Coral Avalon
Lo-fi beats to wrestle by: [link]
I have a theory, and it’s that my husband is a moron.
I’m a musician, not a scientist, but I think I have enough clear evidence to say that. I know it’s probably bad to say that about someone you’ve known and loved and shared your life with for almost two decades, but let me present you with the title of my thesis:
“Coral Avalon is a professional wrestler, and all professional wrestlers are morons.”

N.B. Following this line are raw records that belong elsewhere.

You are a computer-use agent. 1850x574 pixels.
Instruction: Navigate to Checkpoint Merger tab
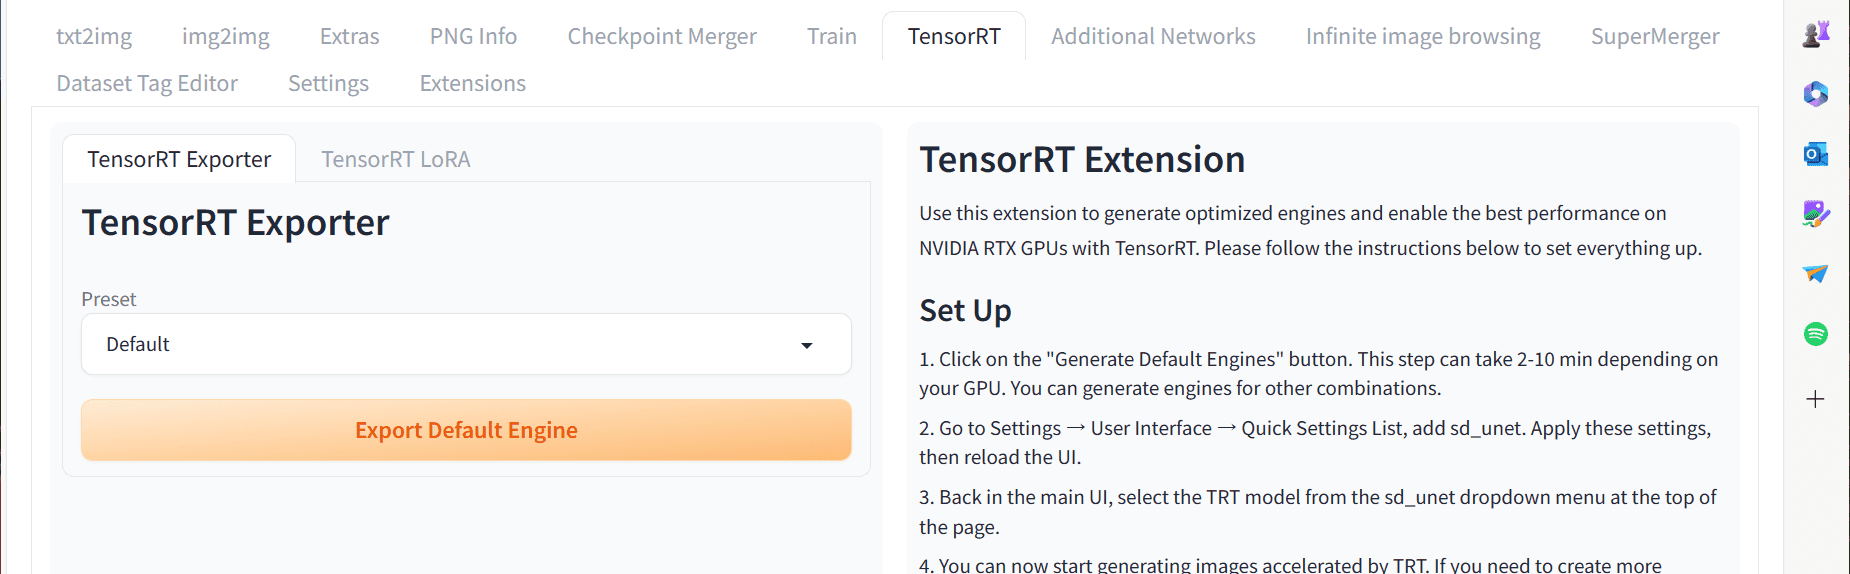662,36
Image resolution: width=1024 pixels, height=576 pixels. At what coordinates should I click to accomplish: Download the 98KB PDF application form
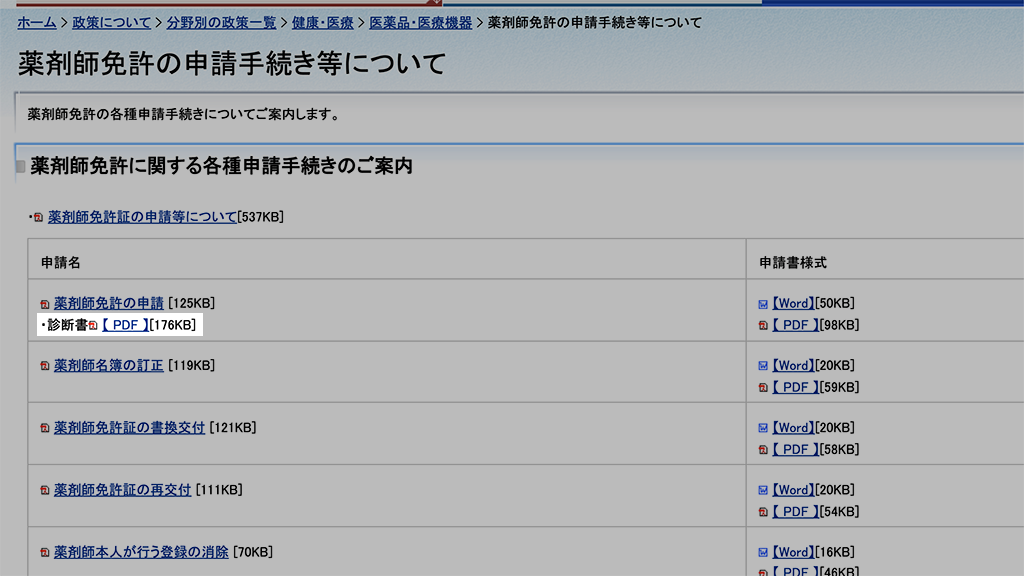tap(795, 325)
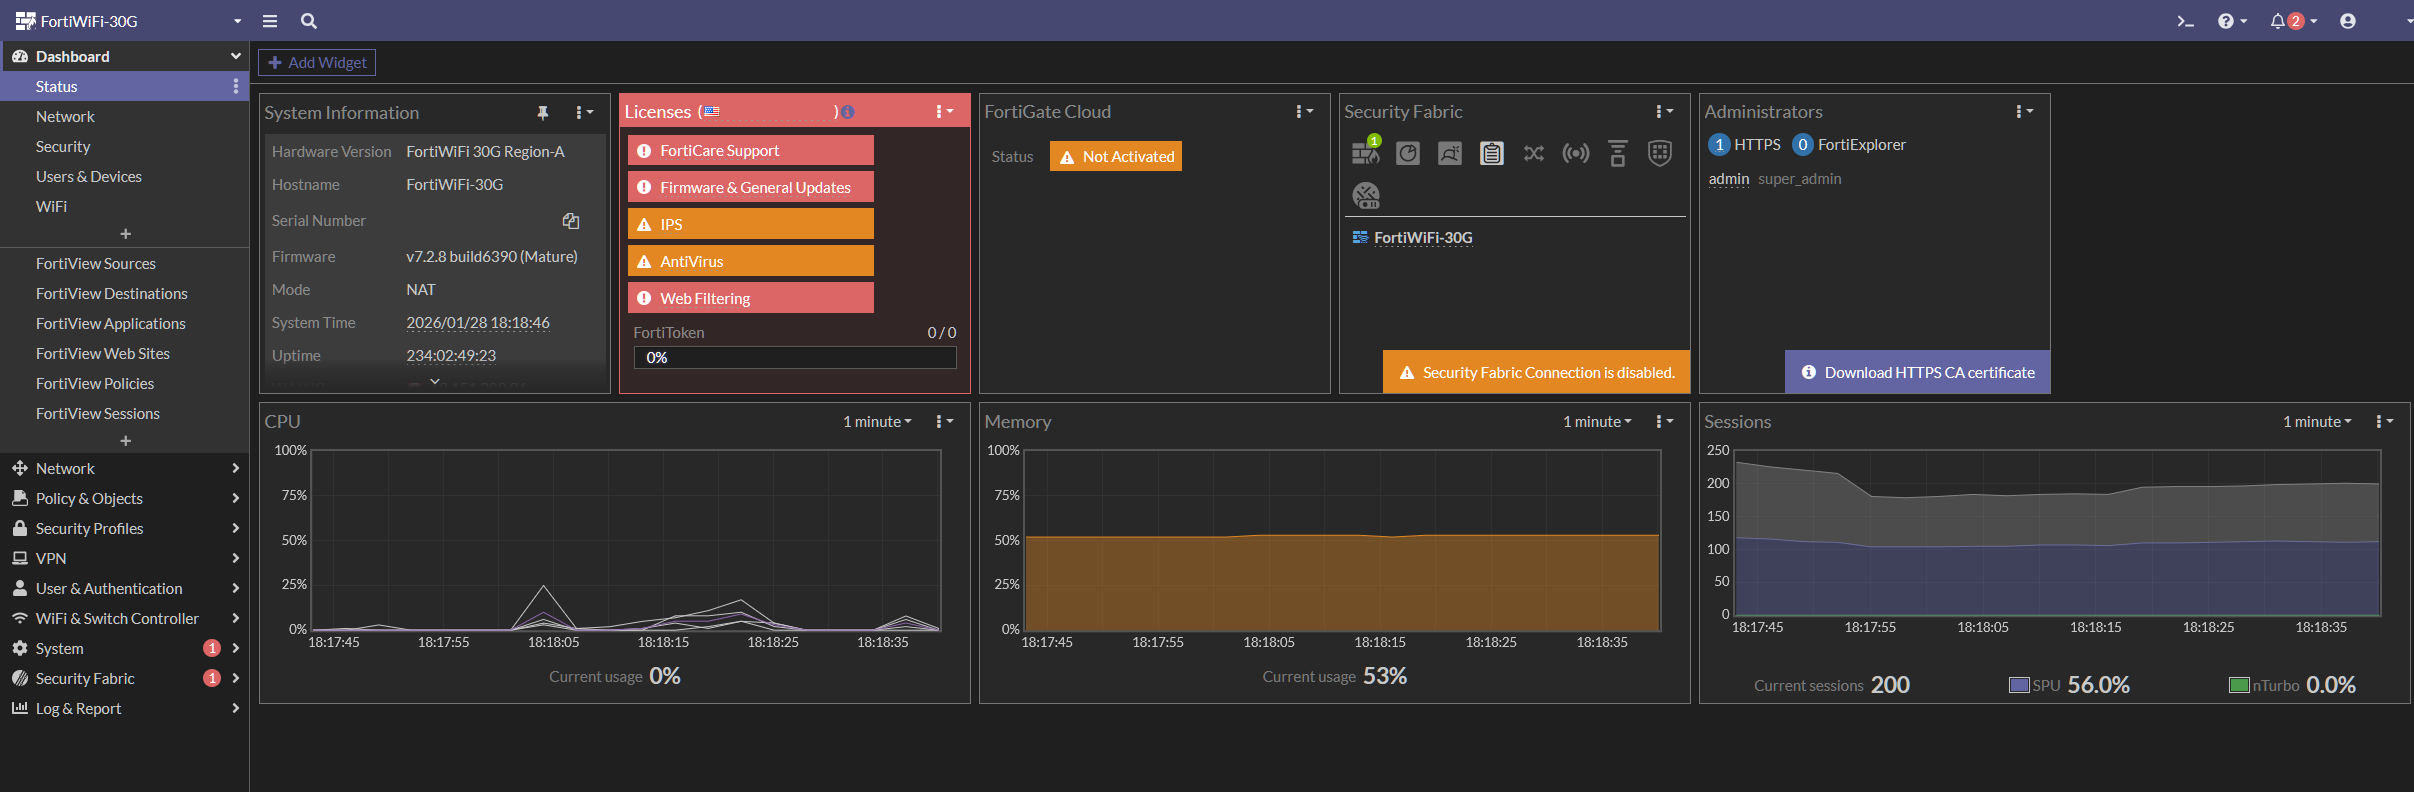Image resolution: width=2414 pixels, height=792 pixels.
Task: Click the FortiCare Support license alert
Action: [750, 151]
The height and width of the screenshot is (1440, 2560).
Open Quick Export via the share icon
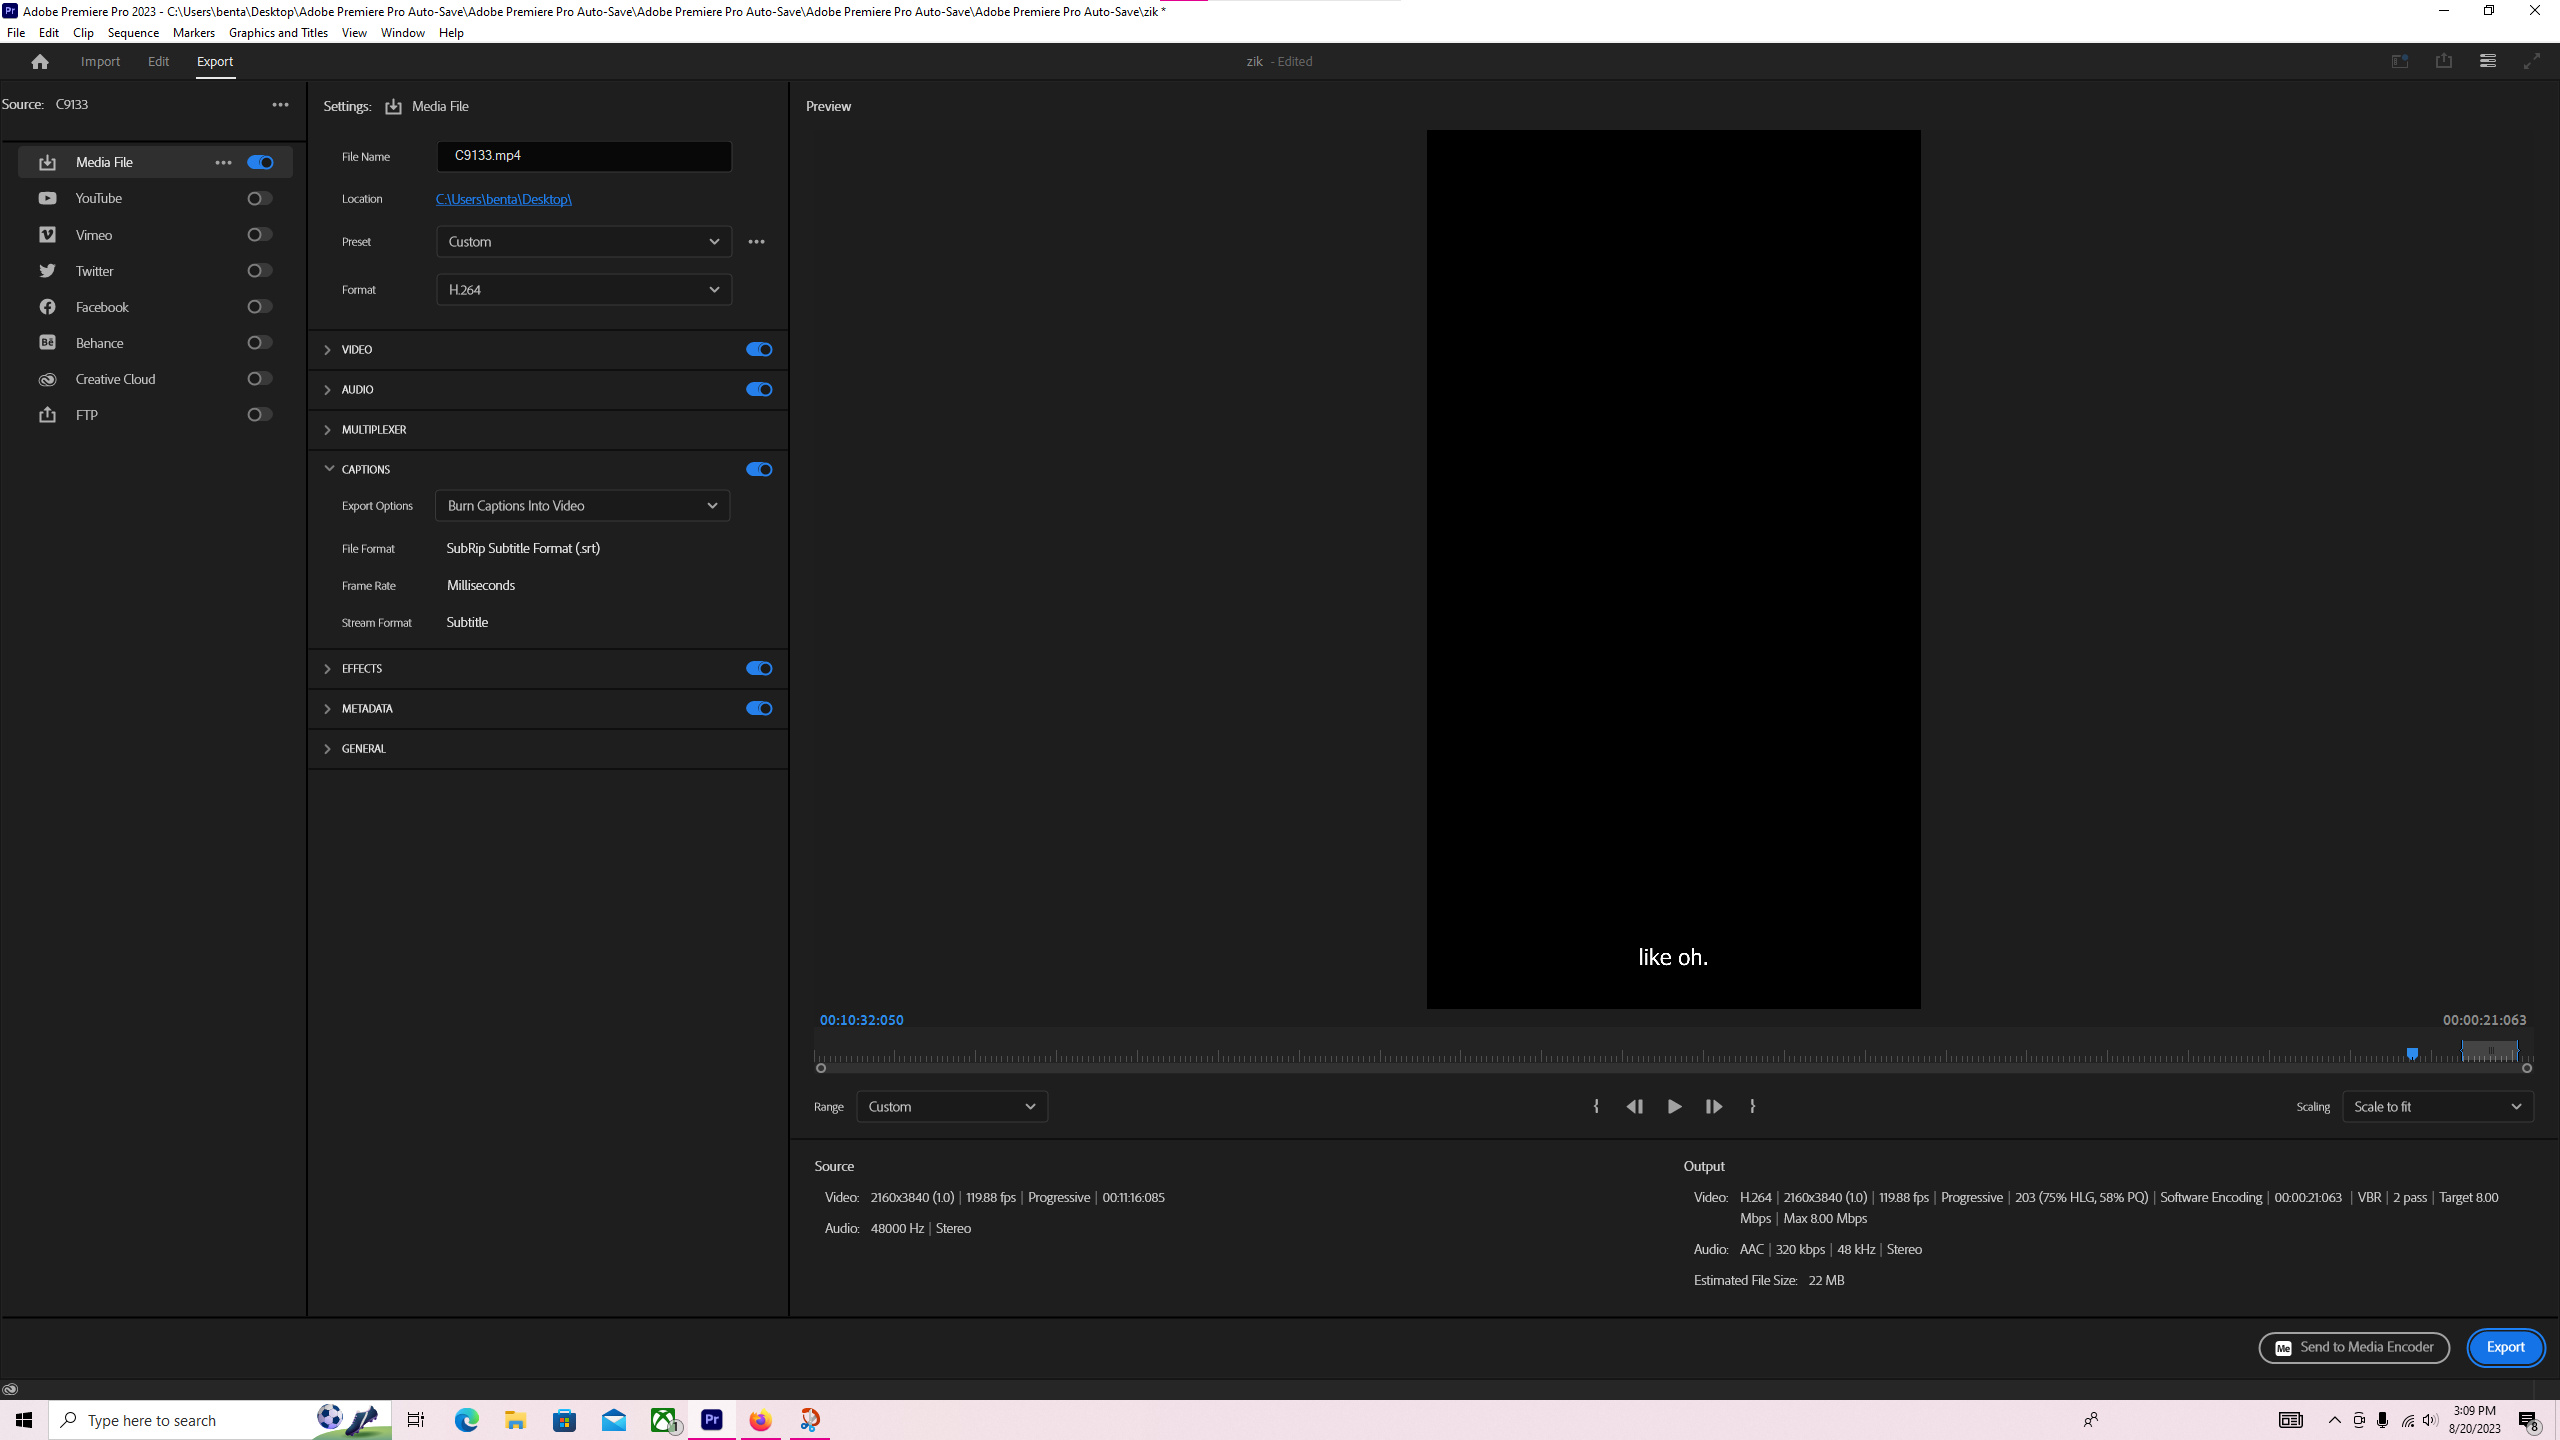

My theory probably doesn’t make me very popular in Coral’s social circles, which is just… gosh, I don’t know, stacked up and down like a pancake platter full of absolute dinguses? Like, do you know what Joe talks about most of the time? Does Sid really think I know anything about his powerbears or whatever the hell he’s talking about? Does Anubis really believe he’s a god? Does Claire not realize that she’s kind of cute when she’s being all huffy and puffy towards my husband? And what the hell is “lunch law” and why does Gavin practice it?
This whole profession my husband’s wrapped up in is made up of a bunch of people who make their living throwing themselves and each other to the ground, traveling all across the world to do it. Sometimes, they beat each other unconscious with furniture. Sometimes, like what Coral’s going to do soon, they’re fighting over a gaudy accessory that doesn’t even do a good job at holding up your pants.
Don’t worry, though! This thesis of mine doesn’t mean that your Wakana disapproves of the International House of Pancakes that is my husband’s life.
After all, that’s why I find him so fascinating!
*.*
Every girl waits their whole lives to hear those magical, special words from the one they love the most.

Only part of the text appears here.